Isso é semelhante à solução Watson discutida acima, usando registros de saúde, genômica e dados de declaração. Essa análise de dados não só melhorará o tratamento, mas também aumentará o número de diagnósticos.

5. R & D e eficiência da cadeia de suprimentos
Em um post recente sobre CRM, automação de marketing e gerenciamento de dados , discuti o conceito de XRM (gerenciamento de relacionamento ‘qualquer coisa’). CRM não é apenas aumentar as vendas através de tecnologia voltada para o cliente ou através de análises. Há muito a considerar na produção de drogas também.

A P & D pode ser aprimorada com a tecnologia em tempo real dos ensaios clínicos, e a cadeia de suprimentos pode se beneficiar de um melhor planejamento de vendas e operações. Isso traria melhor produtividade, níveis de estoque e níveis de serviço.

Um tema comum na transformação digital de qualquer setor, a digitalização da cadeia de suprimentos representa um risco de segurança para a indústria farmacêutica, mas é um passo necessário para atender às expectativas elevadas de todas as partes.

6. Dados do mundo real e desenvolvimento de medicamentos
A proliferação de soluções de análise de saúde também tem implicações para o desenvolvimento de medicamentos. Os fabricantes terão acesso a muito mais dados do mundo real e isso, sem dúvida, ajudará a entender os efeitos de um medicamento.

A Dra. Amy Abernethy da Flatiron Health diz à McKinsey : “Eu gostaria de saber quais eventos adversos existem antes que os outros apresentem isso para mim.
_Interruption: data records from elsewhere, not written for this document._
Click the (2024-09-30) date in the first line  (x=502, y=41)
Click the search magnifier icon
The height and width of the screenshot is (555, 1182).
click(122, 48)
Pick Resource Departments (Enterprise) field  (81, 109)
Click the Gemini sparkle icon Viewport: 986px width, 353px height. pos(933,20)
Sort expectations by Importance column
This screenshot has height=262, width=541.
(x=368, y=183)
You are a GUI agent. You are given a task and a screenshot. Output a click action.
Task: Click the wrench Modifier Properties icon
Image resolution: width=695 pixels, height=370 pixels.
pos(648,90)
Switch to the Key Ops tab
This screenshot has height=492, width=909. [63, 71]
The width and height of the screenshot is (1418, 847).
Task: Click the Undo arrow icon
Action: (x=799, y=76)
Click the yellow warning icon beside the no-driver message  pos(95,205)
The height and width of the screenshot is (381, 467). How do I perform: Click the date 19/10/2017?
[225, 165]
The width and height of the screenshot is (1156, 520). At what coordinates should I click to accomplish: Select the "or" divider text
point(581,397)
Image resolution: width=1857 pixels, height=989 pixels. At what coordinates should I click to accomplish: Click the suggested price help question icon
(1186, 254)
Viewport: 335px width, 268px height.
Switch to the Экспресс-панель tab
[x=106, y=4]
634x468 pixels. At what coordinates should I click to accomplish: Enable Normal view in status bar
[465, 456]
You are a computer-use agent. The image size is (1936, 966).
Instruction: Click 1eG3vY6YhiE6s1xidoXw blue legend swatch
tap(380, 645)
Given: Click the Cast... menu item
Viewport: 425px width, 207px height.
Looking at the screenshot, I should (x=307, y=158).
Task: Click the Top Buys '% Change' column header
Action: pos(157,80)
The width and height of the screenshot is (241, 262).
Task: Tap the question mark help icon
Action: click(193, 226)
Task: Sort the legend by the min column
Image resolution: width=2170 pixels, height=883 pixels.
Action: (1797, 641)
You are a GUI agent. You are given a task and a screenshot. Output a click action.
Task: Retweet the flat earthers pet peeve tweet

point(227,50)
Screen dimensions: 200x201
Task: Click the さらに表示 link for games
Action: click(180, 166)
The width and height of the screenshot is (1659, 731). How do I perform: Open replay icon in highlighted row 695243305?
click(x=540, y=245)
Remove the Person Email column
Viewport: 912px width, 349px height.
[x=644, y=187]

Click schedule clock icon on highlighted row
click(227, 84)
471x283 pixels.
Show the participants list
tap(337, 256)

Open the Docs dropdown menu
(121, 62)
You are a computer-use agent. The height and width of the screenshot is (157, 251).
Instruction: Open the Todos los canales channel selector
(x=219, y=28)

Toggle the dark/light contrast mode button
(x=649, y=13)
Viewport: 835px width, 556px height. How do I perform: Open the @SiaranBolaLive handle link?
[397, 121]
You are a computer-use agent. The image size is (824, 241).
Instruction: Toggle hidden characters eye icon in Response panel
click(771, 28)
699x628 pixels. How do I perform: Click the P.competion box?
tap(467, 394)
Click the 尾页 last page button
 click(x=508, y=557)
Com o monitoramento constante, você encontrará muitos sinais e precisará aprender a lidar com esses sinais com relação à notificação à Food and Drug Administration. Mas isso não é motivo para enfiar a cabeça na areia; é assim que o desenvolvimento de medicamentos será feito no século 21. ”

Abernethy prossegue sugerindo que isso significa que os informaticistas clínicos devem, eventualmente, se elevar para se tornarem líderes empresariais na área farmacêutica, pois ajudam as empresas a aceitar a perda de domínio das informações sobre seus produtos.

Assim, não apenas a descoberta de medicamentos será cada vez mais auxiliada pela tecnologia digital (na previsão de medicamentos bem sucedidos), mas também o monitoramento do uso de drogas em uma escala mais ampla.